By Joe Kaleb, Chartered Accountant & CEO of Australianbiz
There have been recent media reports that a small business with a turnover of less than $2M can claim an instant tax deduction for” individual” items of artwork costing less than $20,000 based on the Treasurer’s Budget announcement.
It is my view that the purchase of a “collectible or name brand piece of artwork” costing up to $20,000 won’t be eligible for the up-front tax deduction as it does not qualify as a “depreciating asset” defined by the ATO as follows:
“A depreciating asset is an asset that has a limited effective life and is expected to decline in value over the period you use it. Land, items of trading stock and certain intangible assets are not depreciating assets”
A collectible or name brand painting is unlikely to meet this definition as it would normally have a long life span and the value is expected to increase over time rather than decline. It does not matter that the painting may be hanging up in the boardroom or reception area.

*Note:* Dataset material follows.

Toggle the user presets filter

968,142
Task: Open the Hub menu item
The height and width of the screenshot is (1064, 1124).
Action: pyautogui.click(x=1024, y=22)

The same would apply to other collectibles such as antiques and even vintage cars if they don’t meet the definition of a depreciating asset.
To take this issue to the extreme, if a business could claim an instant tax deduction for expensive capital appreciating artwork, investors would be tempted to for example buy individual paintings up to the $20,000 threshold for their business instead of in their personal name and claim multiple large up-front tax deductions.
If a business was for example to buy an off-the-self painting costing say $2,000 and hang it up in their boardroom, an instant tax deduction should be allowed as it would most likely have a limited life span (e.g. goes out of style over time) and the value would be expected to decline in the future.
The ATO says that it will be working with small businesses to ensure they are appropriately claiming this deduction.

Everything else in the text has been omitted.